▸ ASSIGNMENT: Output only this range of the data below: the line that contains "Actualités (72, 1220)" through the final line, both ends included, each retyped exactly.

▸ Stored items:
Start of Block

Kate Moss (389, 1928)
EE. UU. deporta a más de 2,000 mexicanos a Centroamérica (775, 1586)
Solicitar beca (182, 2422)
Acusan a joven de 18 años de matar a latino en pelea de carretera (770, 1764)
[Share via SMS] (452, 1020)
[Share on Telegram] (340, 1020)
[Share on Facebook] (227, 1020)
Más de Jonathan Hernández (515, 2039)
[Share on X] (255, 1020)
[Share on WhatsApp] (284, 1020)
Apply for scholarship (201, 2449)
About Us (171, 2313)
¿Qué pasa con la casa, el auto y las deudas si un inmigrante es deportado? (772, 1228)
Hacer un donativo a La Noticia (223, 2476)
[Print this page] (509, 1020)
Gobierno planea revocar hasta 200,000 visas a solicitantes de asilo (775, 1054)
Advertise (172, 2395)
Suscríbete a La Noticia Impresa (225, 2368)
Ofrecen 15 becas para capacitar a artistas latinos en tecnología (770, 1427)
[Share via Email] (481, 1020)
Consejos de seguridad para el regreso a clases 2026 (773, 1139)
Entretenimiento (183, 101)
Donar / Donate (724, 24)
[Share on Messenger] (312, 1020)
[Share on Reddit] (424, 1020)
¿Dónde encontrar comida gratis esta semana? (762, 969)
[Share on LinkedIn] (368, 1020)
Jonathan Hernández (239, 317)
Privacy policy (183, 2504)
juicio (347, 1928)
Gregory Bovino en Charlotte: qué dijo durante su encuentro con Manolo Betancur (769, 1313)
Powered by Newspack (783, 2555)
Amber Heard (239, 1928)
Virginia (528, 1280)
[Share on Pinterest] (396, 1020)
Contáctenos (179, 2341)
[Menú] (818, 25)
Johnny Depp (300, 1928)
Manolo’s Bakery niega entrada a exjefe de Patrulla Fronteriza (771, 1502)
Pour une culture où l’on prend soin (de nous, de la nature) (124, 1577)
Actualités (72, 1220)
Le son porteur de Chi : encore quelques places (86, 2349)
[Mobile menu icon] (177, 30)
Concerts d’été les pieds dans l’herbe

End of Block

▸ TASK ANSWER:
Actualités (72, 1220)
Le son porteur de Chi : encore quelques places (86, 2349)
[Mobile menu icon] (177, 30)
Concerts d’été les pieds dans l’herbe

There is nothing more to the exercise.